Why don't Apple, Microsoft etc. package the stuff you need to get start programming with their OSes? (So one could begin learning with 5 mouse clicks or less.)

Sorry if this is a hopelessly naive question

I think programmers themselves have a bias against getting started easily. Everyone knows how much they had to struggle to get their environment set up so they expect it to be a hard problem and don't consider it necessary to solve when building an OS. I imagine it's simply not a priority although I wish it was.

I dunno, I started on a Commodore 64. When you turn the computer on, you are in the BASIC interpreter. It didn't get any simpler than that.

"Why don't Apple, Microsoft etc. package the stuff you need to get start programming with their OSes?"

They do, or at least Apple does with the inclusion of a version of Ruby as standard in OSX, various shell scripting options, and Xcode available for free from the Mac App Store (although I would question how easy that is for a novice to get started with). Windows? Not so much.

Those sound like good things but as you suggest this doesn't meet the standard of beginner friendliness.

This would be something like clicking on an application called 'Ruby' in the applications folder and then a window popping up ready to start typing my script in. (If there are choices to be made, fine, just make it work with some default options and I can switch text editor or whatever later.)

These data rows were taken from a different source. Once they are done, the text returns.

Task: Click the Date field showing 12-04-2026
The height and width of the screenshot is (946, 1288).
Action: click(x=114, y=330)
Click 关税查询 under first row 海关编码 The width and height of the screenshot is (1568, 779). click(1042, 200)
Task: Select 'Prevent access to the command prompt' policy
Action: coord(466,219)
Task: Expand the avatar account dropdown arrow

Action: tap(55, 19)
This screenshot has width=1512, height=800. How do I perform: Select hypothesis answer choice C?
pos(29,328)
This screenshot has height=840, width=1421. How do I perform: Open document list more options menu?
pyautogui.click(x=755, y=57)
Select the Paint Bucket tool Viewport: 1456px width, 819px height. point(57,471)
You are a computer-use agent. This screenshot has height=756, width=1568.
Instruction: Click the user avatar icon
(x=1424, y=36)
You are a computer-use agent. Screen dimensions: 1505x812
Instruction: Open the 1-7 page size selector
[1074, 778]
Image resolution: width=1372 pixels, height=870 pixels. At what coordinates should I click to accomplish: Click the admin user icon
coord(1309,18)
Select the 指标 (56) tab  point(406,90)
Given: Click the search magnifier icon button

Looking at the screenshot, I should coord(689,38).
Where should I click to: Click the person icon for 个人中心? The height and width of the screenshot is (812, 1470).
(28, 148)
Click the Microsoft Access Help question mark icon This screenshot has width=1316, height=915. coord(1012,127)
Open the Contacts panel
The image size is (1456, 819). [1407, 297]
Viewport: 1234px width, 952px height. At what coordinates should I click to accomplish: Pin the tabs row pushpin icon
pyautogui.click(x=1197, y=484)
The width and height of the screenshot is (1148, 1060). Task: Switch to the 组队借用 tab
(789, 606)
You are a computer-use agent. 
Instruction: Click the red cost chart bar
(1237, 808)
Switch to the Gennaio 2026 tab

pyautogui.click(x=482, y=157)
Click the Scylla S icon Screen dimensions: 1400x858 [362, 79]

The same set-up on every single Mac/PC, out of the box. Every resource required pre-installed and automatically updated with the OS.

No credit cards, no searching online, no knowledge of what is required beforehand, no obscure dependencies, no expert friend required, no need to read instructions about how to set up, etc.

The reason that is not available is that the universe of options for beginning programming has exploded since the old boot into BASIC days, and there is no longer agreement on the easiest way to begin programming.

As for the same set-up on every single Mac/PC, it's already there, it is just slightly harder to get to than you want. It's called a web browser, and there are numerous URLs you can go to that let you program right in the browser.

W3schools is probably the easiest to find, and lets you try HTML and JavaScript right in the webpage. http://www.w3schools.com/html/ and http://www.w3schools.com/js/default.asp

The online version of "Eloquent JavaScript: A Modern Introduction to Programming" by Marijn Haverbeke has an integrated JavaScript console at the bottom to follow along. http://eloquentjavascript.net/chapter1.html

If anything, the problem is that there are too many answers, targeted at too many starting levels, so it is hard to Google for any likely phrases and get to the answer easily.Searching for "begin programming" seems to give better beginner answers, whereas "learn to program" tends to give more college-level answers.

I see no reason why a kid who is interested in how to do it, and grew up in the modern era around web browsers and search engines and such, would have any trouble finding something quickly.

You have that right now. Every computer with a web browser has a JavaScript interpreter installed; but at some point some knowledge of programming, or a desire to learn it is required. The web browser is a gateway to that knowledge and learning, so, other than opening a text editor and getting stuck in, it's all there, ready and waiting.

Microsoft does this by releasing "Express" editions of Visual Studio: https://www.microsoft.com/express, which is available for C#, C++, Basic, JS/Web and Windows Phone. Although the installation is different (Mac App Store vs hunting it down on Microsofts website), what they actually do is very similar.

As recently as 2011, Microsoft launched Small BASIC, although that might be more aimed at kids. But anyway it's entry level, that's for sure.


Because there is better? Nokia's had python forever on their phones, and now QML (declarative + javascript).

I think JavaScript/Browser may eventually fill this void. Maybe.